Hello, and welcome to the Paper of the Day (Po’D): Sparse Approximation Edition. Today’s paper comes from Vladimir N. Temlyakov and Pavel Zheltov, “On performance of greedy algorithms,” submitted Jan. 27, 2010 to Journal of Approximation Theory. (Technical report available here.)

This paper looks at the performance of “orthogonal greedy algorithms” (e.g., orthogonal matching pursuit) and “pure greedy algorithms” (e.g., matching pursuit) in recovering sparse signals from linear combinations of elements from low coherence dictionaries. In other words, let us assume some discrete signal \(\mathbf{x}\) of finite support \(N\) is a linear combination of \(m \le N\) atoms (of same dimension as \(\mathbf{x}\)) selected from the dictionary \(\mathbf{D}\) such that $$\mathbf{x} = \mathbf{D} \mathbf{a}$$ where \(\mathbf{a}\) has only \(m\) non-zero entries. Now, what conditions must this system meet so that we can recover \(\mathbf{a}\) from \(\mathbf{x}\) using an orthogonal greedy algorithm? Clearly, if the dictionary is an orthonormal basis, then there will be no problem no matter what \(m\) is. This is because there is no interaction between atoms in building \(\mathbf{x}\), i.e., every atom pair has a zero inner product. However, when the dictionary becomes a frame, e.g., a union of two bases, then we have ourselves a more difficult problem.

One of the figures of merits of a dictionary is its *coherency*, defined: $$M = \sup_{\mathbf{d}_i,\mathbf{d}_j} \frac{| \langle \mathbf{d}_i,\mathbf{d}_j \rangle|}{||\mathbf{d}_i|| ||\mathbf{d}_j||}, \mathbf{d}_i,\mathbf{d}_j \in \mathbf{D}, \mathbf{d}_i \ne \mathbf{d}_j.$$ In words, this is the largest cosine distance between all pairs of atoms from the dictionary, or likewise the smallest angle between all atom pairs. As \(M \to 1\), then we are approaching higher and higher redundancy in the dictionary, and there will begin to exist signals \(\mathbf{x}\) in some subspace for which orthogonal greedy algorithms cannot recover their sparse representations \(\mathbf{a}\). This paper puts a limit on the approximation error of a signal with sparsity \(m\) in terms of the coherency \(M\) of the dictionary \(\mathbf{D}\) using an orthogonal greedy algorithm.
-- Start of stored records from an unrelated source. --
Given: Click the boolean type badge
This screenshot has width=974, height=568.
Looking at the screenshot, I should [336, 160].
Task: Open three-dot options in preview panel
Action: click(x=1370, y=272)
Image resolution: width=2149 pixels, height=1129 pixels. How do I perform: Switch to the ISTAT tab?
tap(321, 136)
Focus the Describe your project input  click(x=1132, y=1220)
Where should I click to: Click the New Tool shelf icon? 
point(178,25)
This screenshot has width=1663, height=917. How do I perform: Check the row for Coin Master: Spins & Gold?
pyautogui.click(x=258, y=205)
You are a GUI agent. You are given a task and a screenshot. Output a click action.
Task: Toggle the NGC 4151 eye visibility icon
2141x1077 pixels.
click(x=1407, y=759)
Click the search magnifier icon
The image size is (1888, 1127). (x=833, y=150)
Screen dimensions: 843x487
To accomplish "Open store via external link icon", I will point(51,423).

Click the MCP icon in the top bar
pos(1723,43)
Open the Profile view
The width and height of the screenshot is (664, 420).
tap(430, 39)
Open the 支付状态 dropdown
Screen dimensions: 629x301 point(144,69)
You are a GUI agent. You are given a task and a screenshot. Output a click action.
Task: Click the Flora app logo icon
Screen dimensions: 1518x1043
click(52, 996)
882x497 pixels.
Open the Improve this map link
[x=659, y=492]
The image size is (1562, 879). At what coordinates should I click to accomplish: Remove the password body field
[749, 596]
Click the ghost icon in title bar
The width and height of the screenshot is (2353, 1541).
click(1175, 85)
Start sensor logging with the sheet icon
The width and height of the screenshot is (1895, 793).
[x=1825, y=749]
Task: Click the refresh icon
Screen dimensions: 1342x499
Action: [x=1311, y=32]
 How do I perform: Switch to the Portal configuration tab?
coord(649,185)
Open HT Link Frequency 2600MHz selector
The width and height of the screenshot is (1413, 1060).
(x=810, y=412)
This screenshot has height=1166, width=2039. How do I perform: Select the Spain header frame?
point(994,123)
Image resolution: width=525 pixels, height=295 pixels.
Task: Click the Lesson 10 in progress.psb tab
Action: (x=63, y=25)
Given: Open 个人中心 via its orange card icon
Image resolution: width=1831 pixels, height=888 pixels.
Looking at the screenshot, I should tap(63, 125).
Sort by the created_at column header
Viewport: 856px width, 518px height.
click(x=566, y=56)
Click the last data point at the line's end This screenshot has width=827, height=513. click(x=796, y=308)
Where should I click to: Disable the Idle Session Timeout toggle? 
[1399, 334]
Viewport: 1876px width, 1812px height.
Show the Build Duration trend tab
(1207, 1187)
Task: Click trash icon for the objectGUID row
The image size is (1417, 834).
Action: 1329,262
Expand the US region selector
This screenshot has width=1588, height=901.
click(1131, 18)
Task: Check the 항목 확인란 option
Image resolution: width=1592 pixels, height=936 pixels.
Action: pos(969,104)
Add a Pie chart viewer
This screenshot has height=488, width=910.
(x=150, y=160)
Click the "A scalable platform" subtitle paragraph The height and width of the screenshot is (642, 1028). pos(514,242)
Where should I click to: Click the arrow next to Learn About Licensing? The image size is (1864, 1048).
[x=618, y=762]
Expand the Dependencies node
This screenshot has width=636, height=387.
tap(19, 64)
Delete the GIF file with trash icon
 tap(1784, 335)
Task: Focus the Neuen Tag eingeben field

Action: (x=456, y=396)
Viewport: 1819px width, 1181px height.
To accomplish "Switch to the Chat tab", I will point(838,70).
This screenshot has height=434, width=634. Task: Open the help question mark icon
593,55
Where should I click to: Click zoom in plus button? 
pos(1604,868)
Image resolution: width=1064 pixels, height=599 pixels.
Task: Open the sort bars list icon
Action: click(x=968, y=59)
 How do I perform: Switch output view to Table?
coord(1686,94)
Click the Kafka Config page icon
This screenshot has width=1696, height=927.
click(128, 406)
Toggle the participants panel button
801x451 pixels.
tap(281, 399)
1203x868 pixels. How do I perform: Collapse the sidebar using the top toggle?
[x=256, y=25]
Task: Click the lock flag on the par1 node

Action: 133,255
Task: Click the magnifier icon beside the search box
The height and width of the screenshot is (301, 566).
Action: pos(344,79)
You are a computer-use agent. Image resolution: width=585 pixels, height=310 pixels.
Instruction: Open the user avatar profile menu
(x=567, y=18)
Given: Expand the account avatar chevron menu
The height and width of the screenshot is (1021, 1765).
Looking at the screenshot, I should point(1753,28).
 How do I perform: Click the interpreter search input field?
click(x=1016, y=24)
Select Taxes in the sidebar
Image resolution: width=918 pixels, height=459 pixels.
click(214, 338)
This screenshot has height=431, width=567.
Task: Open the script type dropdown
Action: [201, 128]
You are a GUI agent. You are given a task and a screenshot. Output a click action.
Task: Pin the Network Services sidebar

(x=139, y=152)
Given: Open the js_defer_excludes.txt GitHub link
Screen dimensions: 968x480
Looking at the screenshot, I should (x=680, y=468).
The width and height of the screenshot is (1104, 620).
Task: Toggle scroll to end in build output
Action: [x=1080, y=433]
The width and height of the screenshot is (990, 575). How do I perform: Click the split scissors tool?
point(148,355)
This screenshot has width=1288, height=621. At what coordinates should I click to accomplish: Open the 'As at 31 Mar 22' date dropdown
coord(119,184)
Defining the \(k\)th-order approximation error of \(\mathbf{x}\) as \(\mathbf{r}(k)\), and \(\sigma_k(\mathbf{x})\) as the best \(k\)-term approximation error, the authors show that the \(k+s\)th-order approximation error using an orthogonal greedy algorithm using a dictionary of coherency \(M\) has the upper bound

(Theorem 5): $$||\mathbf{r}(k+s) ||_2 \le 7 M s || \mathbf{r}(k) ||_2 + \sigma_s^2(\mathbf{r}(k)), \; \textrm{if} \; k+s \le \frac{1}{2M}, k \le s.$$

The difficult matter is evaluating the term \(\sigma_s^2(\mathbf{r}(k))\); but regardless, we can see from this expression how much larger than the minimum error the orthogonal greedy algorithm can take us.

Another interesting aspect of this paper is its demonstration of a particular dictionary with low coherency that cannot be used by an orthogonal greedy algorithm to recover any sparse signal at the limit $$m \le \frac{1}{2} \left ( \frac{1}{M} + 1\right ).$$ In fact, they show that an orthogonal greedy algorithm does not find a single one of the original atoms used to build \(\mathbf{x}\).

From my dissertation work, I am particularly enticed by papers offering new glimpses of greedy algorithms for sparse approximation. However, I have yet to see how I can apply such work to audio signal decomposition. We cannot know a priori the sparsity of a given audio signal; but I do know from experience that what works best to produce signal models that are useful for my purposes (low order, small error, and a good reflection of the short-time signal statistics) are dictionaries with high coherency. I don’t ever start with the assumption that there exists a “true” or “correct” model; but I do know that some atoms are less correct than others.